_DATA FOR THIS EXERCISE_
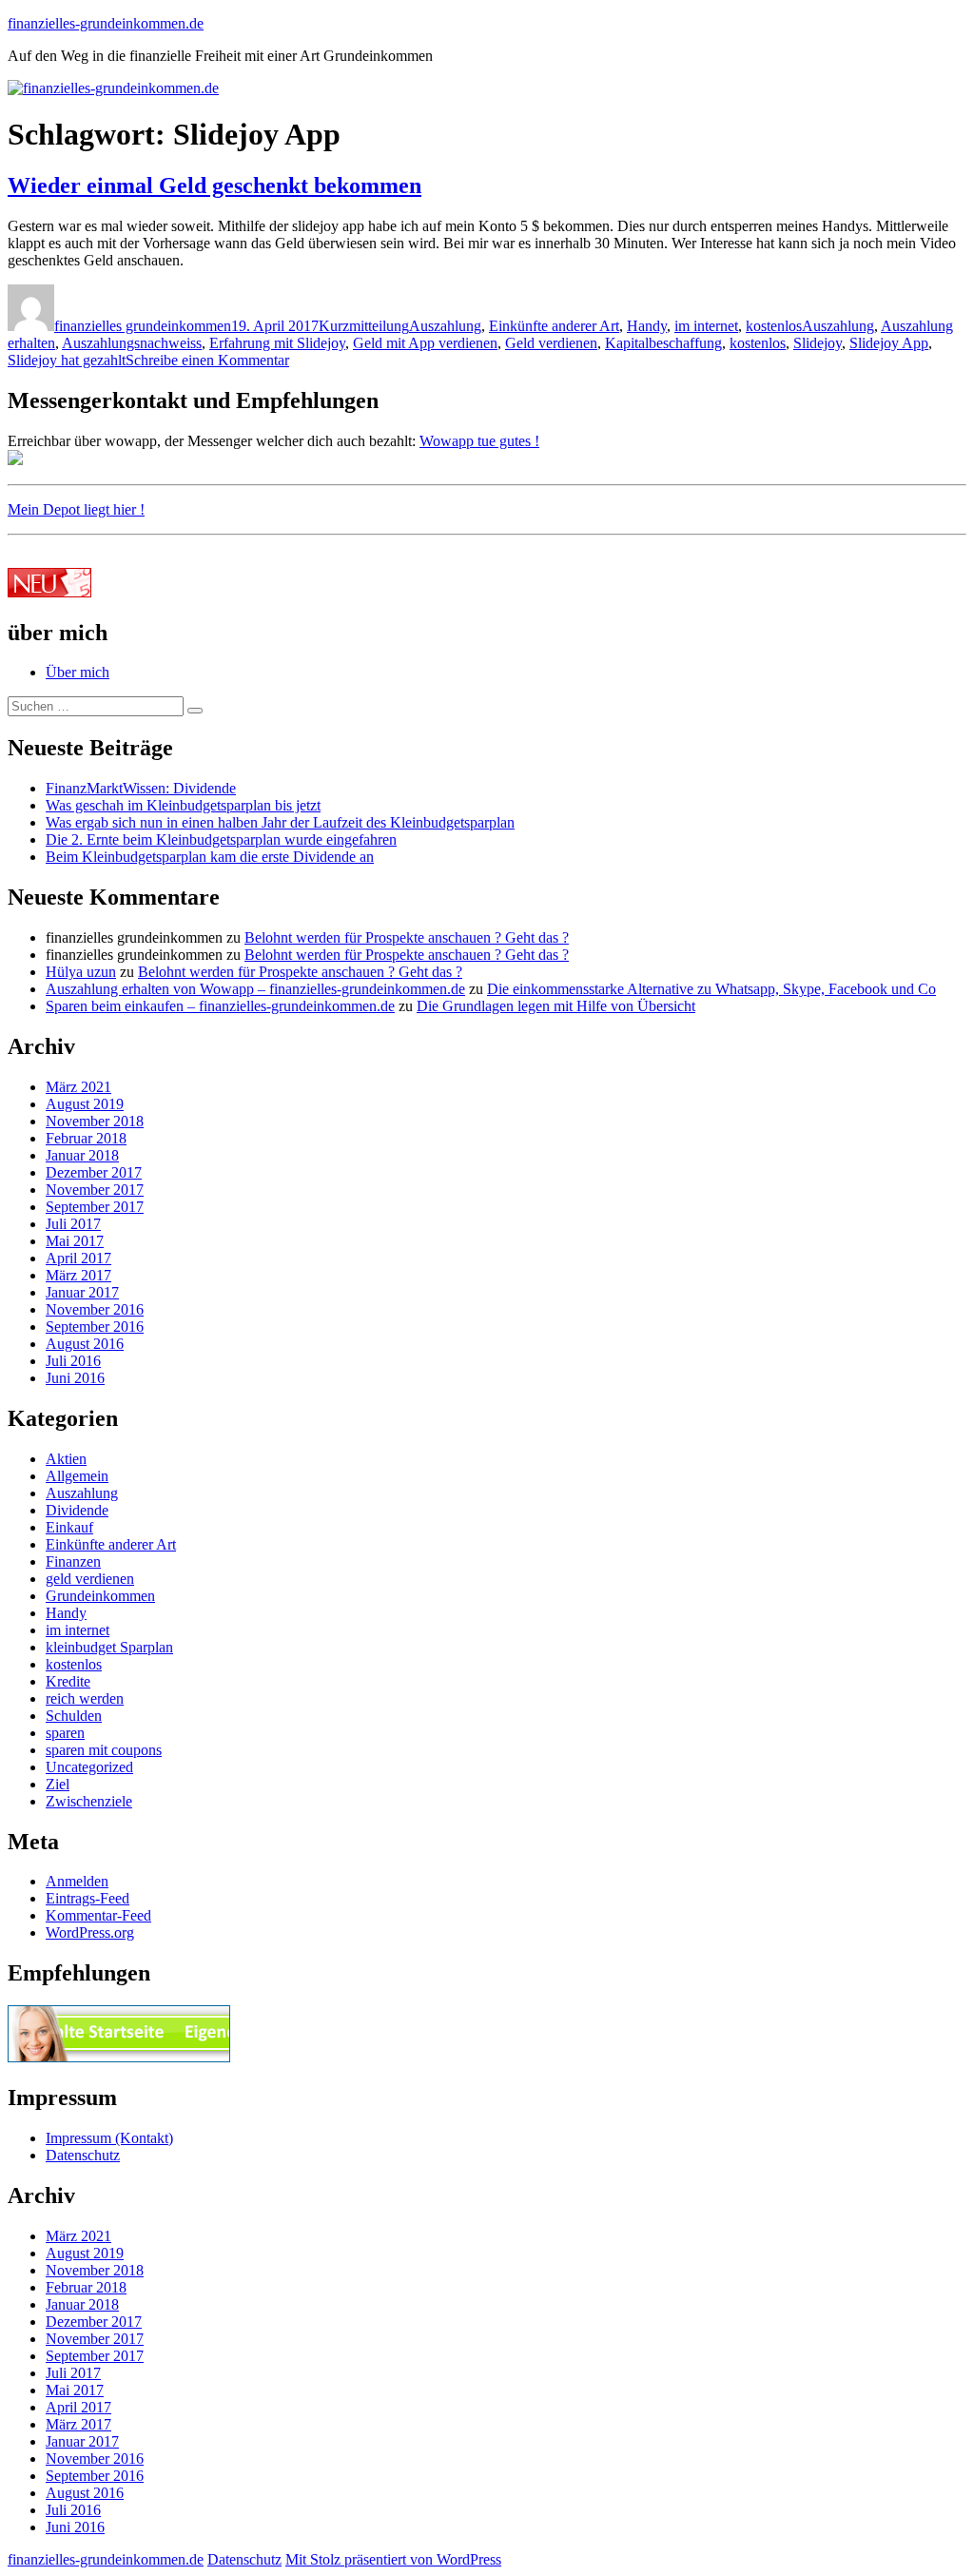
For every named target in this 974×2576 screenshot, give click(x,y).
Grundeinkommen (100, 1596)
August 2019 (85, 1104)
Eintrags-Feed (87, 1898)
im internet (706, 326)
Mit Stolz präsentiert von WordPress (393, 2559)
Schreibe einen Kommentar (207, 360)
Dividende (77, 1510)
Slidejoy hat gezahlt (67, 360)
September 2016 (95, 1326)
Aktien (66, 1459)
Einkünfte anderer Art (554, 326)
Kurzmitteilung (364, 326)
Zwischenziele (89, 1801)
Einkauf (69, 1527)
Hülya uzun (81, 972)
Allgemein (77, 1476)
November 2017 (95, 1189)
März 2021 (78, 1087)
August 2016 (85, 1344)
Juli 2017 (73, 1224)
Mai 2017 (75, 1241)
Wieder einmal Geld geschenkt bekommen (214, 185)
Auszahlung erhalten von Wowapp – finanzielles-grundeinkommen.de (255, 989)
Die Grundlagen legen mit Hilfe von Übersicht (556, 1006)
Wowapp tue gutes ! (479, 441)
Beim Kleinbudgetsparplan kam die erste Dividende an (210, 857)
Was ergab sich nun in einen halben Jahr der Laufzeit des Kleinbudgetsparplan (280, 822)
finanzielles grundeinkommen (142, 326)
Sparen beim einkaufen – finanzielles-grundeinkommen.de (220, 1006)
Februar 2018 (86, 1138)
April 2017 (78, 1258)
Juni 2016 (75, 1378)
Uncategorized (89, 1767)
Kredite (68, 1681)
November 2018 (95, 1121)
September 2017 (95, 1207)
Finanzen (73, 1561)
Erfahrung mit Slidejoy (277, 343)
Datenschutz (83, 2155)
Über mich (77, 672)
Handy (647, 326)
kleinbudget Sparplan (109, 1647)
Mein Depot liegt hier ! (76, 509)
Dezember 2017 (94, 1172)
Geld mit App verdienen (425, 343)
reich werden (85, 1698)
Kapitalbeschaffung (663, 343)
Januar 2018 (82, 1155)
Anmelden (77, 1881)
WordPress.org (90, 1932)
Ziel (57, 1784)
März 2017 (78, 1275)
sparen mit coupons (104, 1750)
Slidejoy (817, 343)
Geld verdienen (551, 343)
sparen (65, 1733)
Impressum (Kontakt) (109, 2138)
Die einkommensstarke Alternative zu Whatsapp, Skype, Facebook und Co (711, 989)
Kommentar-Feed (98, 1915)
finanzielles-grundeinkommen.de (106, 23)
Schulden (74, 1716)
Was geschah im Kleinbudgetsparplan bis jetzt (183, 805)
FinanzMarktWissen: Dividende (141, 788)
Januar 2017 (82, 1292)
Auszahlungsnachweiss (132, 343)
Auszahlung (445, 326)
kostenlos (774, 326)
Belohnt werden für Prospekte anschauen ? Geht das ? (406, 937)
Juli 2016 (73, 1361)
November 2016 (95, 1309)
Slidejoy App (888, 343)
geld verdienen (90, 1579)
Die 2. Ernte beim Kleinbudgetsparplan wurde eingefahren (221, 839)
==
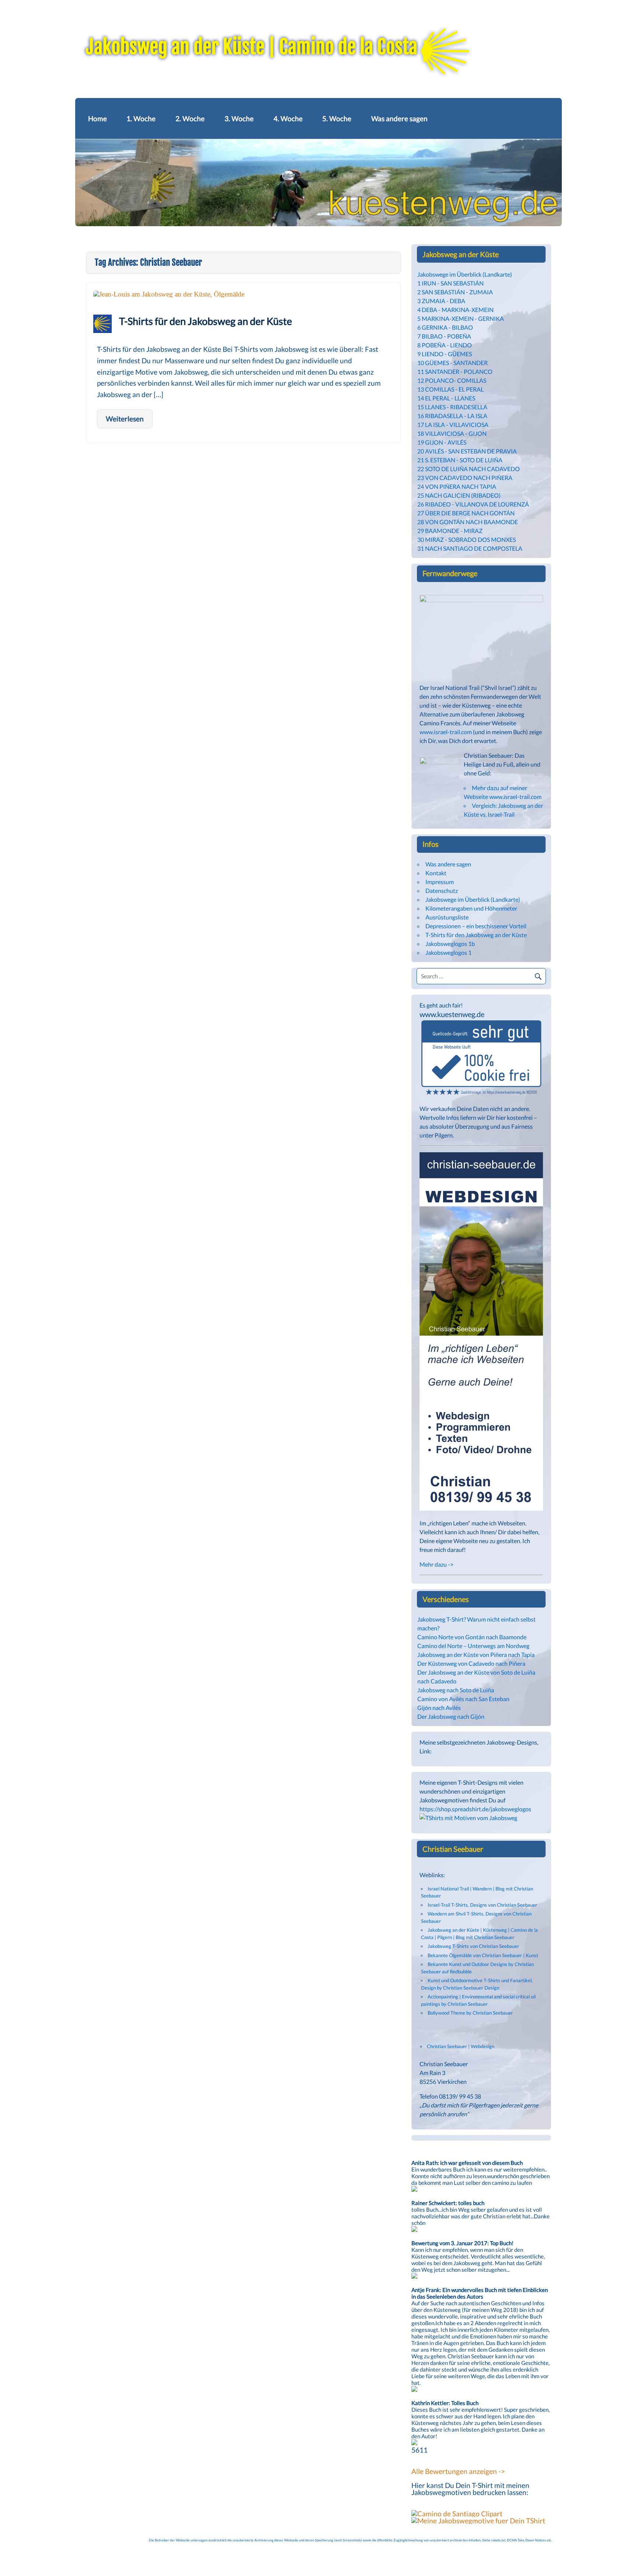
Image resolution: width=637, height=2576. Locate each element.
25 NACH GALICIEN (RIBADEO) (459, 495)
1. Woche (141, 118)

_YOUR INSTRUCTIONS_
Read the listing above, then copy every line that includes the string "WordPress".

_SOLUTION TO THIS PROBLEM_
Mit Stolz präsentiert von WordPress (393, 2559)
WordPress.org (90, 1932)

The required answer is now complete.